The Obama administration launched the Young African Leaders Initiative in 2010 with the goal of empowering the next generation of African youth to foster democracy and peace. As part of the initiative, the Washington Fellowship was launched in 2014. Out of 50,000 applicants, the fellowship selected 500 fellows to participate at one of the 20 fellowship campuses in the country. Twenty-five of the fellows will participate in the University’s six-week program offering entrepreneurs leadership training, networking opportunities and business courses.

Teri Albrecht, director of International Student and Scholar Services, said creating a space for African leaders to work together can help these young entrepreneurs face challenges such as corruption in business practices.

“They’re creating their own support network that they would not have had without this program,” Albrecht said. “Since the first week, they’ve been thinking of new ways and new ideas of how they can work with each other and support each other once they go back.”

Creesen Naicker, a fellow and director of the marketing and management company Vision RSM, spearheaded the YoungHeroes program, an initiative to incorporate sports into South African public school systems in 2004. Through the fellowship program at the University, Naicker hopes to develop a new community project, JumpStart, which would help prepare South Africa’s youth while they search for jobs. The unemployment rate in South Africa is at 25 percent, according to a CIA report. Naicker said young leaders in the fellowship program can inspire other young Africans to become agents of change in the communities.

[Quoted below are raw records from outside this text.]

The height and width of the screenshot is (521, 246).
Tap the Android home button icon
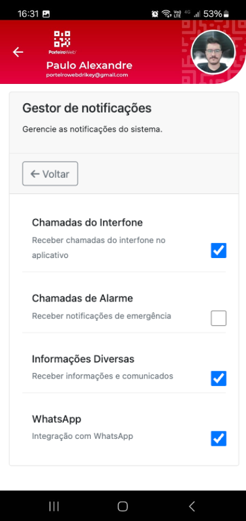(x=123, y=506)
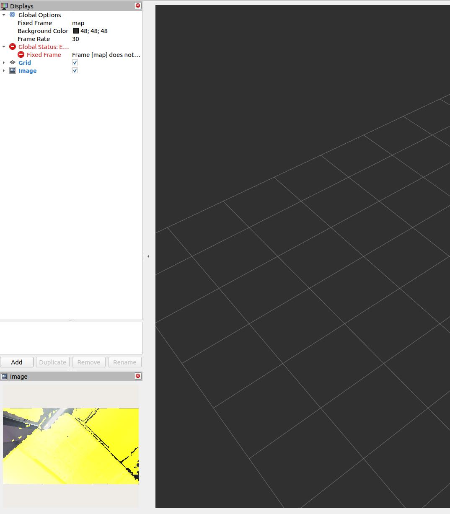Collapse the Global Options tree item

coord(4,15)
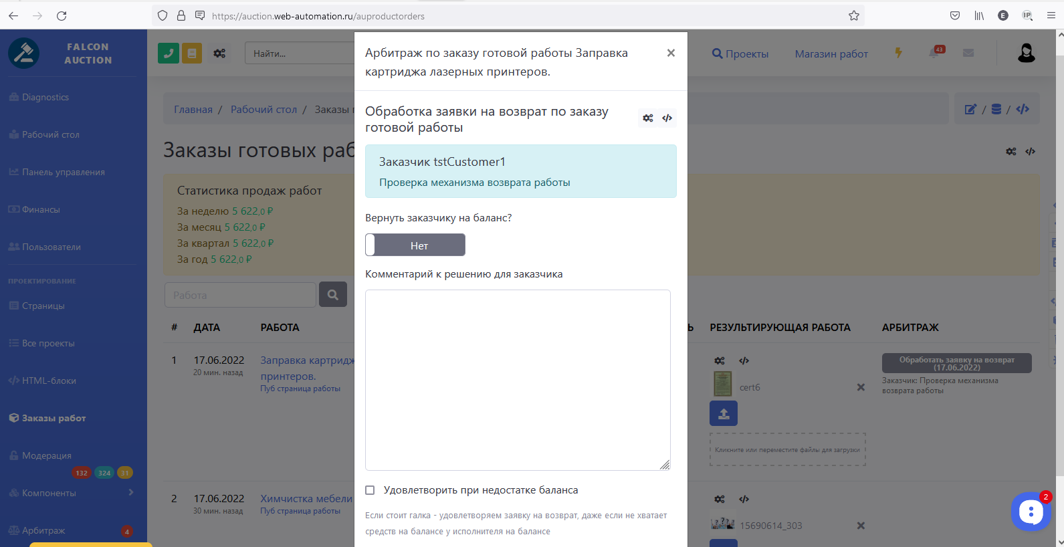Click the green phone icon button
Image resolution: width=1064 pixels, height=547 pixels.
[169, 53]
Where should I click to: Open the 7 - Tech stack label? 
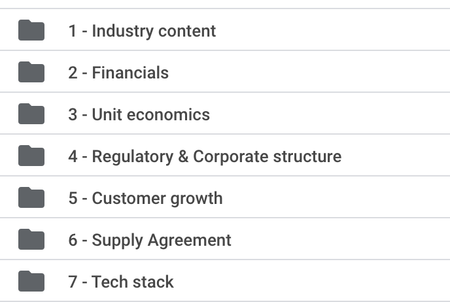click(x=121, y=282)
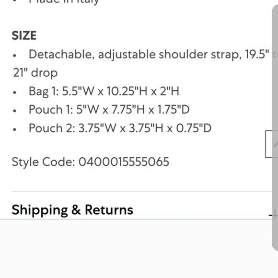Click the 21" drop text
The image size is (278, 278).
35,73
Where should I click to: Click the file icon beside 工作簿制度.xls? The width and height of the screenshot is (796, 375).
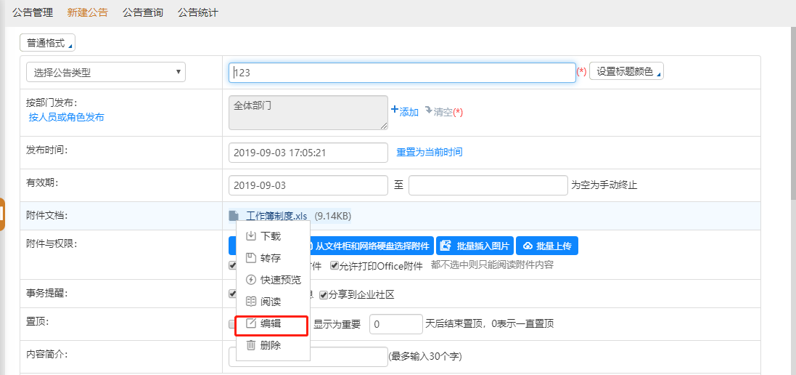(x=234, y=216)
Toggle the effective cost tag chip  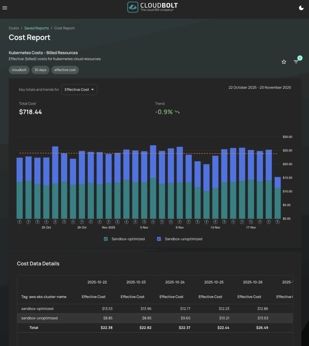(65, 70)
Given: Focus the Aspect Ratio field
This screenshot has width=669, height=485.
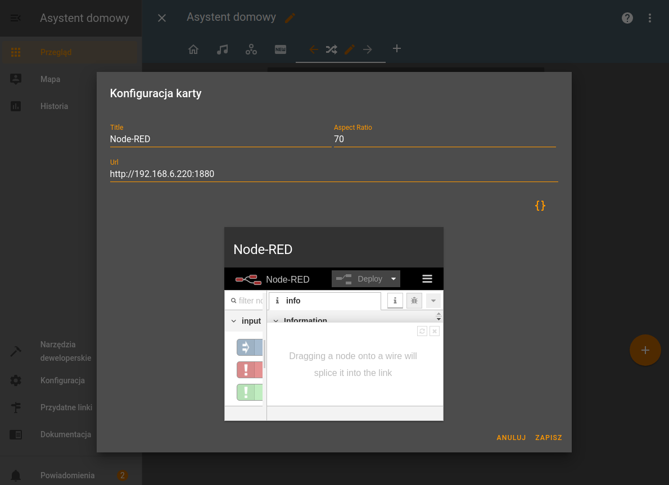Looking at the screenshot, I should (x=444, y=139).
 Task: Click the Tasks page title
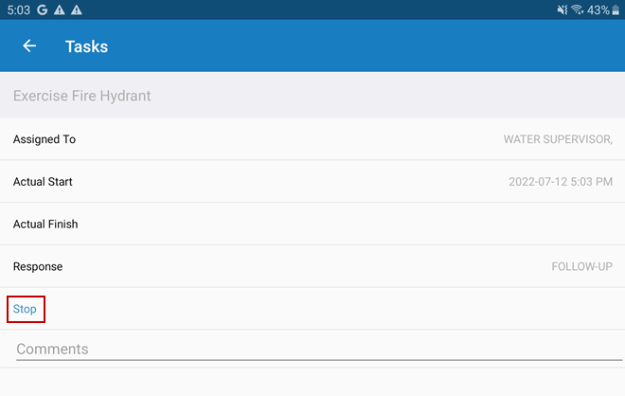pos(86,45)
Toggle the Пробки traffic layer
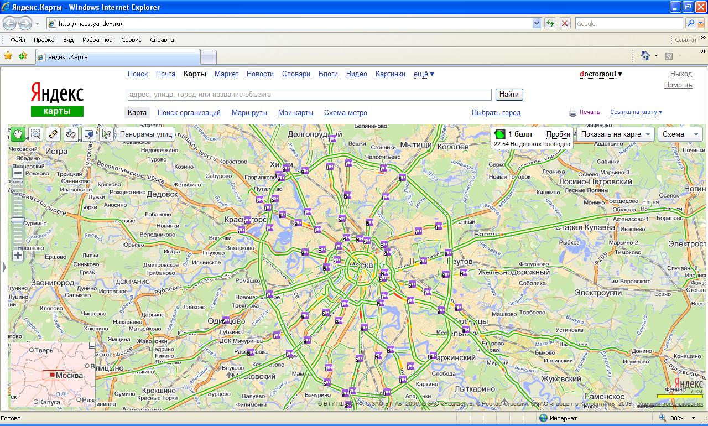 (558, 134)
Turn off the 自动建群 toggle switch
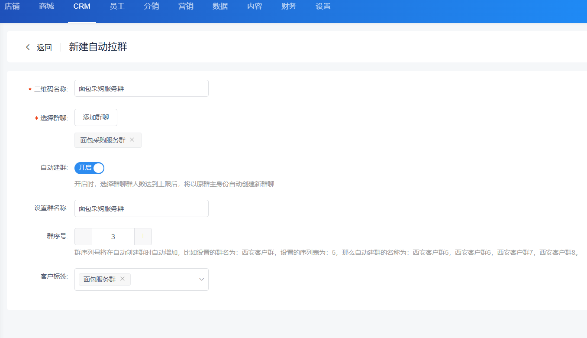 90,168
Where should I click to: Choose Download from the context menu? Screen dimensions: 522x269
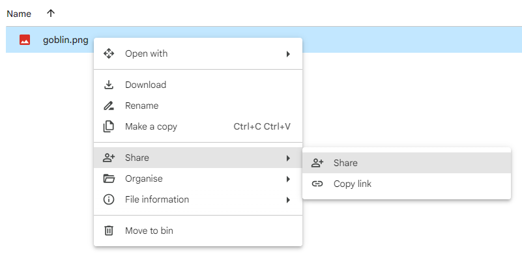click(145, 85)
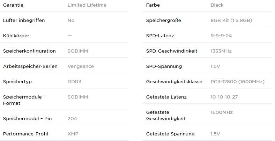Click the Farbe label

pos(153,5)
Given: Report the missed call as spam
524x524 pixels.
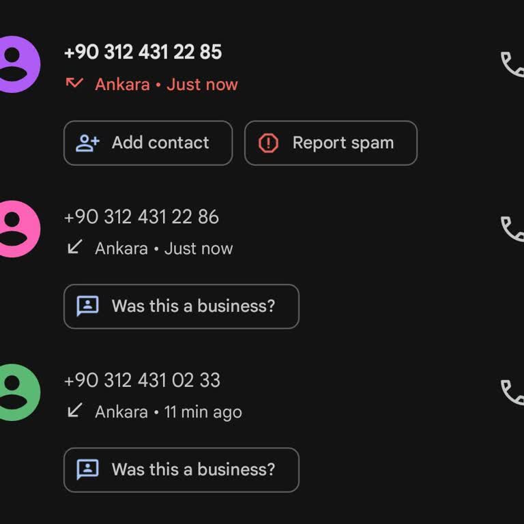Looking at the screenshot, I should point(330,143).
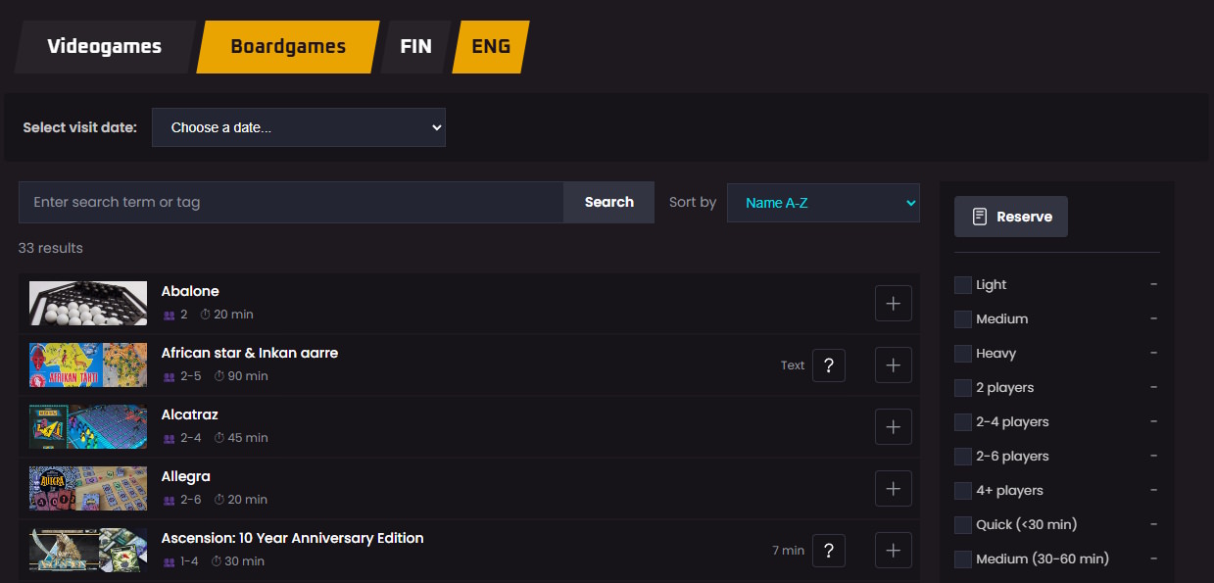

“A lot of solutions to Africa’s problems are residing in Africa, sort of buried, much like the natural resources below the ground, where they’re there but the people don’t feel there’s enough freedom or democracy to activate their ideas,” Naicker said. “What each one of us being here can help do is be a little beacon of hope for how that can be done.“

Ndèye Absa Gningue, a fellow, as well as a designer and director of her clothing company, Aduuna Boul Comprendre, said she aspires to create a renewed interest in traditional African fashion and local textiles. Despite her accomplishments, she said she regularly encounters age and gender discrimination.

“Age is the first barrier,” Gningue said. “People [in Senegal] are generally quite conservative, meaning that they don’t want to give leadership to youth. Coming to gender, it’s difficult because people don’t think you can handle such a position because you’re a woman.”

Gningue said more women in Senegal, including Aminata Touré, who was appointed prime minister in 2013, are reaching higher positions. Despite this progress, she said there is still an absence of role models for youth.

“Today, the challenge I personally have is lack of leadership. In the young community, we cannot wake up and say, ‘This is the leader I want to look like,’” Gningue said. “This is why an opportunity like this is great, because you can get to find other females in the team and find other people who can help you.”

Naicker said youth in South Africa have also become frustrated by the lack of leadership in the private and public sector.

“Young people now want and expect better, but if that’s what you want and expect, then you have to step up and deliver it as well,” Naicker said.

Corrections: This article has been edited with the correct spelling of Nackier name and information about the program.